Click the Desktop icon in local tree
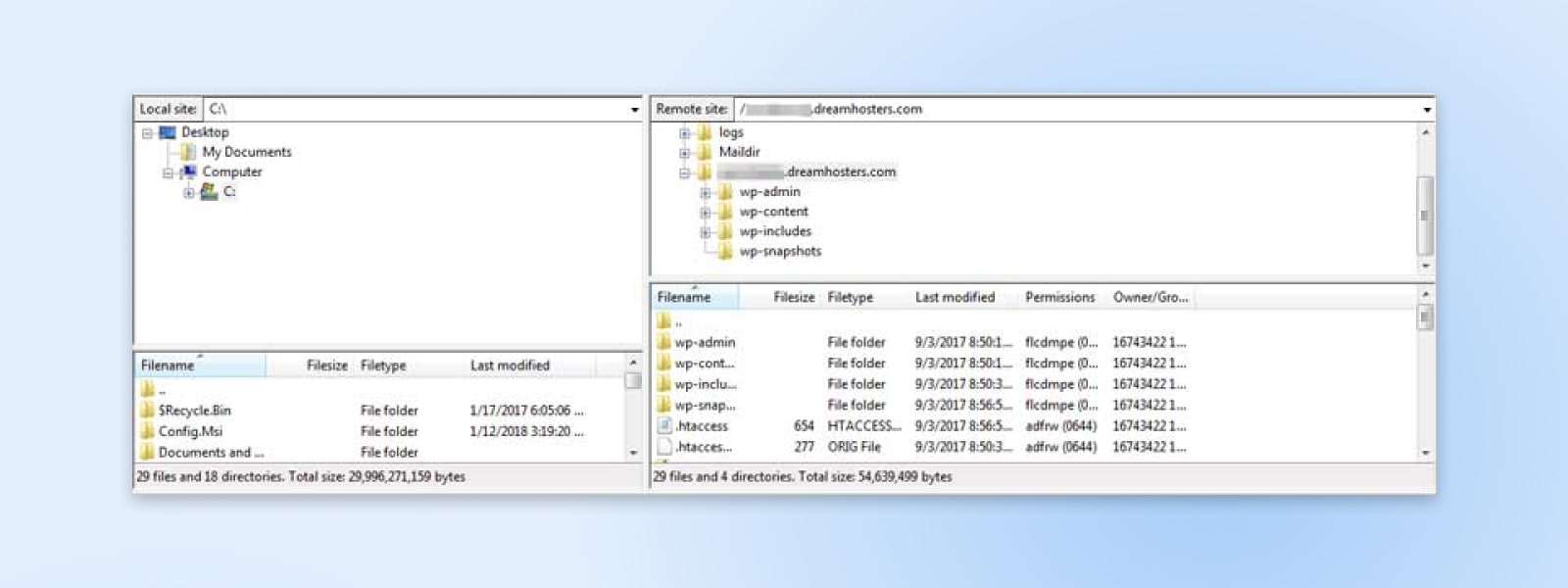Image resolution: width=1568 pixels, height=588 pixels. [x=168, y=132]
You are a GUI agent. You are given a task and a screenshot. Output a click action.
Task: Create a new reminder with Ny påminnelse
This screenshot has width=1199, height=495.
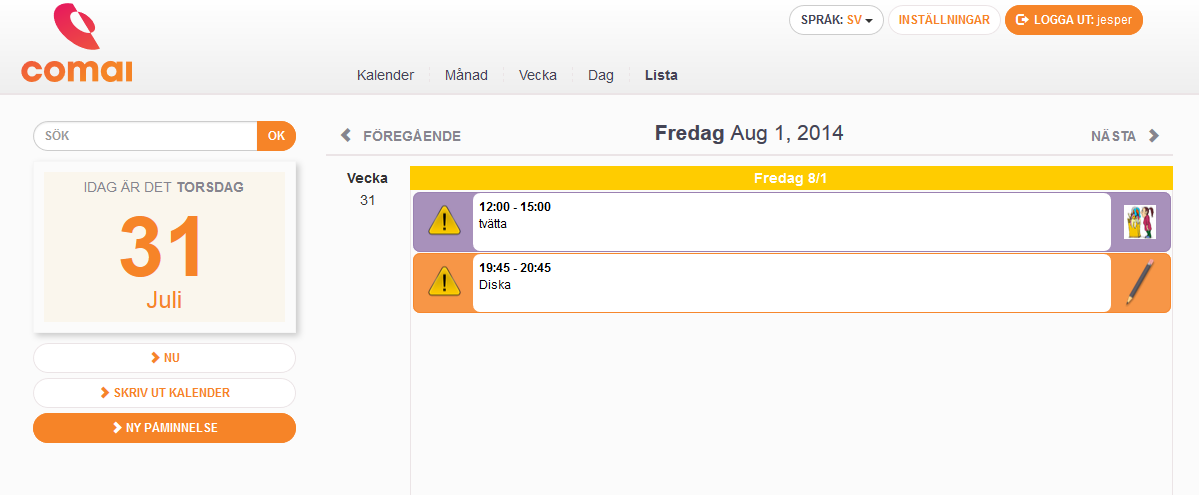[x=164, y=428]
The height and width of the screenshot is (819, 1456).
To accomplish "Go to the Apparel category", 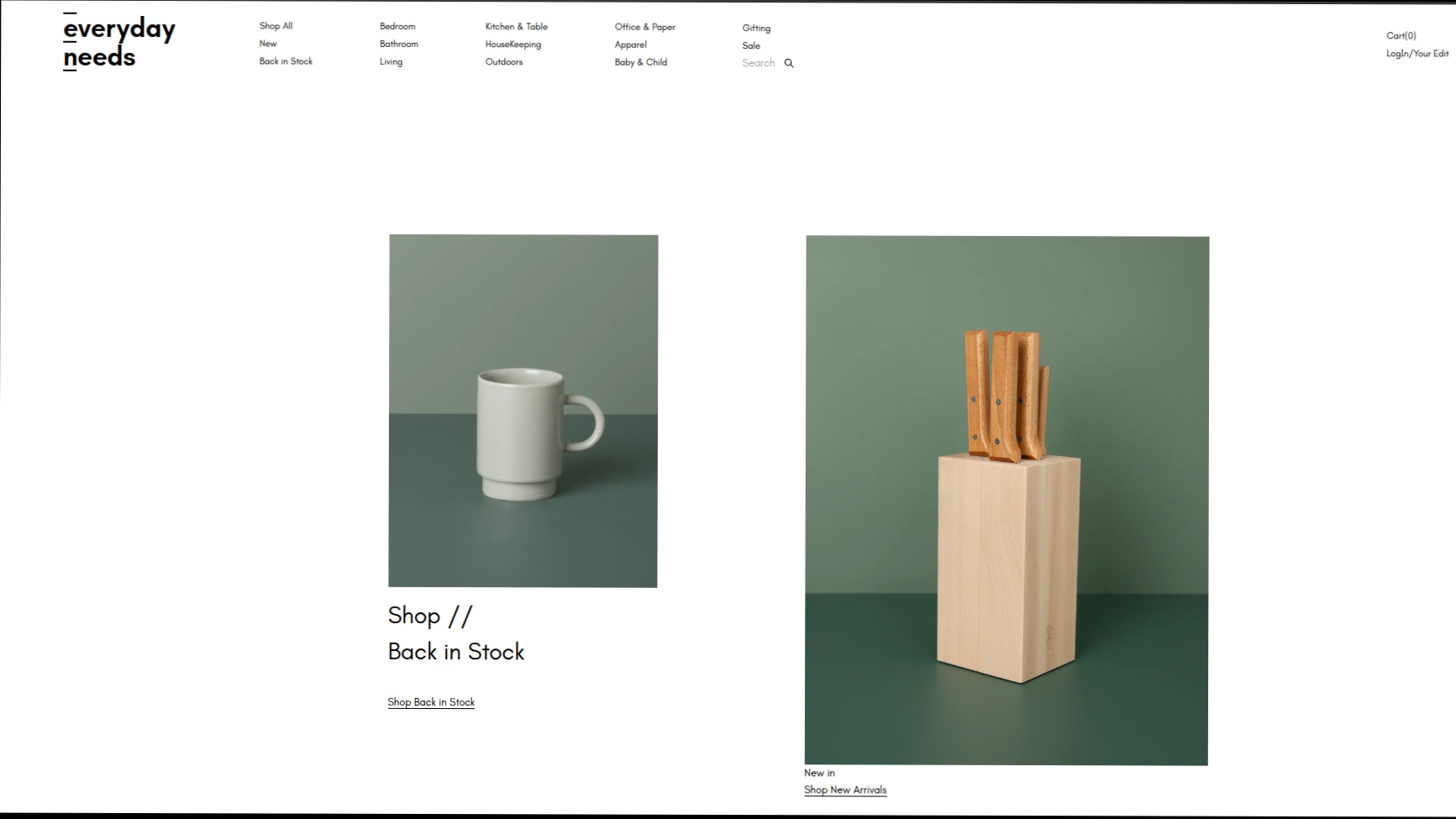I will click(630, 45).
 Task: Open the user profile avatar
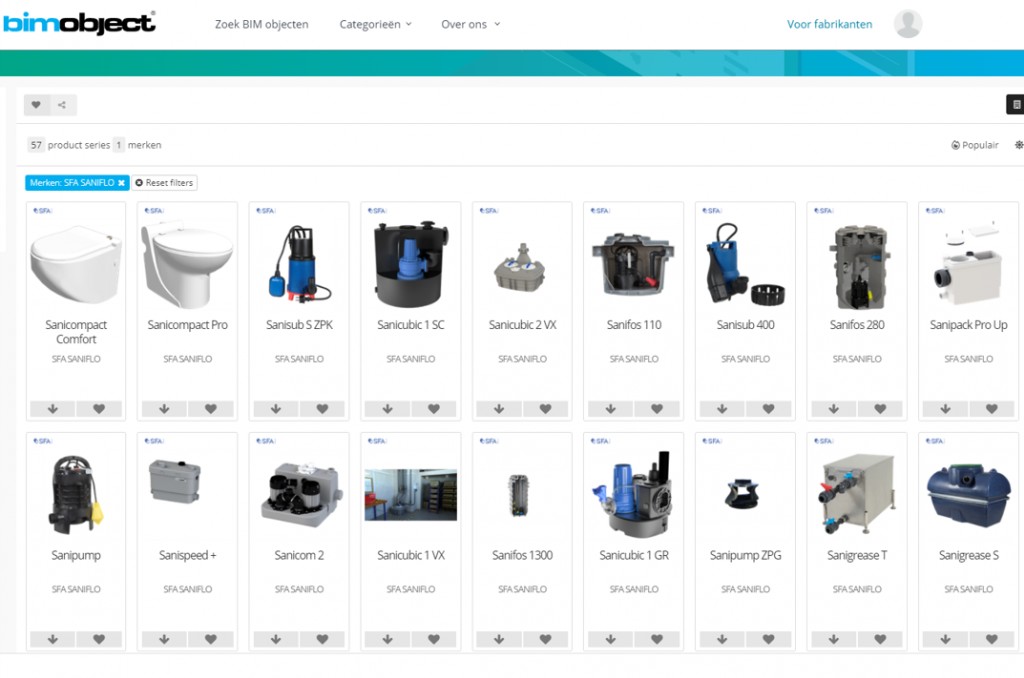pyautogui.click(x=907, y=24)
★ ★ ★ ★
◆ **Work to be completed**: Only the lines from the beginning of the listing up to and including the line with "Task: Create a" should appear in the reply, copied word for word and free of pictures.

◆ **Response area**:
Click the Desktop icon in local tree
Image resolution: width=1568 pixels, height=588 pixels. [x=168, y=132]
You are a GUI agent. You are given a task and a screenshot. Output a click action.
Task: Create a new reminder with Ny påminnelse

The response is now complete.